Definitivamente, precisa-se de heróis. Nós precisamos.
Já tivemos de todos os tipos, épocas, credos e nacionalidades: Jesus Cristo, Buda, Gandhi, Mater Luter King, Mandela, Abraham Lincoln, Pelé, Ayrton Senna, Lula... Cada um desses marcou a humanidade de alguma forma. Em proporções diferentes, claro, mas deixaram suas mensagens e sua assinatura na mente coletiva.
Infelizmente, de uns anos para cá, tenho ouvido que o mundo precisa de mais heróis, que esta atual juventude é acomodada e passiva, que ninguém acredita em ninguém, e outras coisas mais que parecem ter ajudado a enviar os heróis para o mundo perdido de Atlântida.
É, ouve-se muito por aí...
Mas, talvez, as coisas não estejam tão remotas assim, talvez o herói não seja só um mito romântico das mentes de humanos ingênuos... talvez eles só precisem ser observados pelos nossos olhares desatentos, gulosos e individualistas do dia a dia.
Bem, trago um exemplo discreto pra vocês.

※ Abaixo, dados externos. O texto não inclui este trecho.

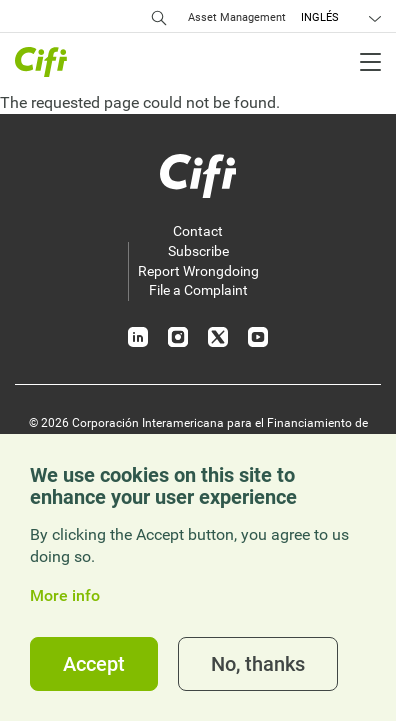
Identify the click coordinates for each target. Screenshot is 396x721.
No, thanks (258, 664)
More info (65, 596)
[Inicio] (198, 176)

Vi no jornal uma história:
Dia 30 de dezembro de 2012 estava chovendo muito em Minas Gerais... Em BH as ruas alagaram-se e houve várias enxurradas... Numa delas, Dona Cláudia perdia as forças para segurar o carro e não deixar a água levar ela e seu neto pequeno, e surdo, que não conseguia entender muito bem o que se passava.
Daí o pedreiro, Charles Pereira da Silva, avistou a aflição e foi socorrer os dois.
“Tinha uma mulher dentro de um carro, depois que eu tirei o rapaz de dentro do primeiro. Ela levantou a criança, eu vi a criança, e aí não teve jeito de não ir. Eu pensei nos chiquinhos que eu tenho em casa. Chiquinhos são meus sobrinhos”, disse Silva, que tem 13 sobrinhos.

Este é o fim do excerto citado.